## Description of the task
Would you return the full listing exactly, with nothing altered?

----- Material for the task

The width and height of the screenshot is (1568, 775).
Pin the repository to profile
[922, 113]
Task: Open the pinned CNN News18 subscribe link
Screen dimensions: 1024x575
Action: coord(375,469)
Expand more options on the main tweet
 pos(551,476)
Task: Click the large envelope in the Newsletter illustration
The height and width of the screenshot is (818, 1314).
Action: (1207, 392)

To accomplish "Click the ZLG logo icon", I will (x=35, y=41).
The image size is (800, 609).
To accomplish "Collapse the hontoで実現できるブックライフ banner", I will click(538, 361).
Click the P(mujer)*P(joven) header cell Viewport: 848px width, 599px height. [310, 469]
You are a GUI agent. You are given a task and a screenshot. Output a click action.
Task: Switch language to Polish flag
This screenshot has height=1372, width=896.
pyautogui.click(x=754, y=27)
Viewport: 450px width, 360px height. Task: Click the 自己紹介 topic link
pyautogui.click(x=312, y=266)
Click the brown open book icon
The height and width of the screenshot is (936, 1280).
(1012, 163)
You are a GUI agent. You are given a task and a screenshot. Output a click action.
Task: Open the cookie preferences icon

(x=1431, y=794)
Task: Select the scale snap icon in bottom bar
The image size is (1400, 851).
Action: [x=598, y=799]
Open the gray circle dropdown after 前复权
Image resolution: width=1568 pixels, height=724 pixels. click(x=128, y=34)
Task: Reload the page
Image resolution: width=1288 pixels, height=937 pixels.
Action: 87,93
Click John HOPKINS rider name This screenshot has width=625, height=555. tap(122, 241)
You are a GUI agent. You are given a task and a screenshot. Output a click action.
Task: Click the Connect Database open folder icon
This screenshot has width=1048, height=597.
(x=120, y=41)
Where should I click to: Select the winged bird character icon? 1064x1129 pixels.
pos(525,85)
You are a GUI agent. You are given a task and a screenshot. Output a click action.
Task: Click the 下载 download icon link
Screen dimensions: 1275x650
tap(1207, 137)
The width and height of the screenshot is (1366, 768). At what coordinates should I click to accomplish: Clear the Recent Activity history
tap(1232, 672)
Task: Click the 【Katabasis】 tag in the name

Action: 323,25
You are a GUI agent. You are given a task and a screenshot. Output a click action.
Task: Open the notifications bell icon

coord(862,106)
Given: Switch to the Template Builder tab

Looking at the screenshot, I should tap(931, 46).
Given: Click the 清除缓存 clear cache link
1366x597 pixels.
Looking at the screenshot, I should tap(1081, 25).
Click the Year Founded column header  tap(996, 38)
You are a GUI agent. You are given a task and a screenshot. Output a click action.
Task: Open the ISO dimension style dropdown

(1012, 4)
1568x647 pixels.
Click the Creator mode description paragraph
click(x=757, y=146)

----------

## Output of the task
The width and height of the screenshot is (1568, 775).
Pin the repository to profile
[922, 113]
Task: Open the pinned CNN News18 subscribe link
Screen dimensions: 1024x575
Action: coord(375,469)
Expand more options on the main tweet
 pos(551,476)
Task: Click the large envelope in the Newsletter illustration
The height and width of the screenshot is (818, 1314).
Action: (1207, 392)

To accomplish "Click the ZLG logo icon", I will (x=35, y=41).
The image size is (800, 609).
To accomplish "Collapse the hontoで実現できるブックライフ banner", I will click(538, 361).
Click the P(mujer)*P(joven) header cell Viewport: 848px width, 599px height. [310, 469]
You are a GUI agent. You are given a task and a screenshot. Output a click action.
Task: Switch language to Polish flag
This screenshot has height=1372, width=896.
pyautogui.click(x=754, y=27)
Viewport: 450px width, 360px height. Task: Click the 自己紹介 topic link
pyautogui.click(x=312, y=266)
Click the brown open book icon
The height and width of the screenshot is (936, 1280).
(1012, 163)
You are a GUI agent. You are given a task and a screenshot. Output a click action.
Task: Open the cookie preferences icon

(x=1431, y=794)
Task: Select the scale snap icon in bottom bar
The image size is (1400, 851).
Action: [x=598, y=799]
Open the gray circle dropdown after 前复权
Image resolution: width=1568 pixels, height=724 pixels. click(x=128, y=34)
Task: Reload the page
Image resolution: width=1288 pixels, height=937 pixels.
Action: 87,93
Click John HOPKINS rider name This screenshot has width=625, height=555. tap(122, 241)
You are a GUI agent. You are given a task and a screenshot. Output a click action.
Task: Click the Connect Database open folder icon
This screenshot has width=1048, height=597.
(x=120, y=41)
Where should I click to: Select the winged bird character icon? 1064x1129 pixels.
pos(525,85)
You are a GUI agent. You are given a task and a screenshot. Output a click action.
Task: Click the 下载 download icon link
Screen dimensions: 1275x650
tap(1207, 137)
The width and height of the screenshot is (1366, 768). At what coordinates should I click to accomplish: Clear the Recent Activity history
tap(1232, 672)
Task: Click the 【Katabasis】 tag in the name

Action: 323,25
You are a GUI agent. You are given a task and a screenshot. Output a click action.
Task: Open the notifications bell icon

coord(862,106)
Given: Switch to the Template Builder tab

Looking at the screenshot, I should tap(931, 46).
Given: Click the 清除缓存 clear cache link
1366x597 pixels.
Looking at the screenshot, I should tap(1081, 25).
Click the Year Founded column header  tap(996, 38)
You are a GUI agent. You are given a task and a screenshot. Output a click action.
Task: Open the ISO dimension style dropdown

(1012, 4)
1568x647 pixels.
Click the Creator mode description paragraph
click(x=757, y=146)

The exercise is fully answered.